Haematopoiesis occurs in the bone marrow (BM), within a specialised microenvironment referred to as the stem cell niche, where the haematopoietic stem cells (HSCs) reside and are regulated for quiescence, self-renewal and differentiation through intrinsic and extrinsic mechanisms. The BM contains at least two distinctive HSC supportive niches: an endosteal osteoblastic niche, which supports quiescence and self-renewal and a more vascular/peri-sinusoidal niche that promotes proliferation and differentiation. Both associate with supporting mesenchymal stromal cells (MSCs). Within the more hypoxic osteoblastic niche, HSCs specifically interact with the osteoblasts that line the endosteal surface, which secrete several important HSC quiescence and maintenance regulatory factors. In vivo imaging indicates that the HSCs and progenitors located further away, in the vicinity of sinusoidal endothelial cells, are more proliferative. Here HSCs interact with endothelial cells via specific cell adhesion molecules. Endothelial cells also secrete several factors important for HSC homeostasis and proliferation. In addition, HSCs and MSCs are embedded within the extracellular matrix (ECM), an important network of proteins such as collagen, elastin, laminin, proteoglycans, vitronectin and fibronectin.
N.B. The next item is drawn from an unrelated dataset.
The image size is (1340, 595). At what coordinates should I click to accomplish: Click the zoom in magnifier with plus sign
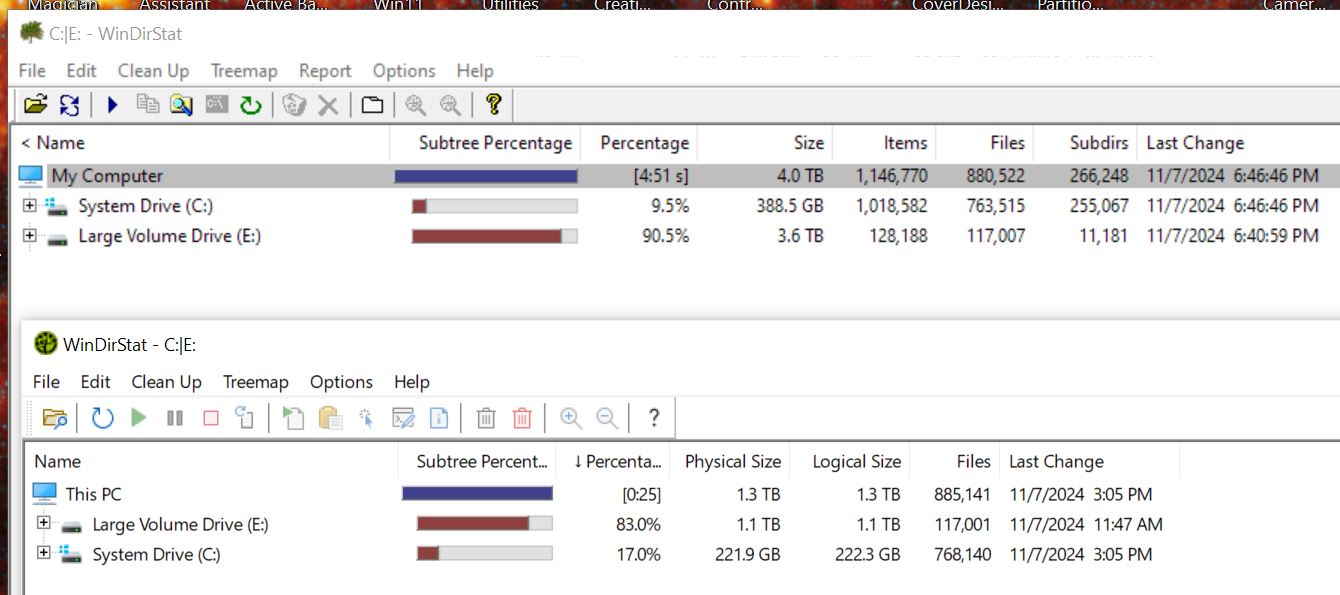click(571, 418)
The ECM provides mechanical characteristics such as stiffness and elasticity important for cell behaviour regulation. ECM proteins are also able to bind, sequester, display and distribute growth factors across the BM, thus directly affecting stem cell fate and regulation of haematopoiesis. These important physical and chemical features of the BM require careful consideration when creating three dimensional models of the BM.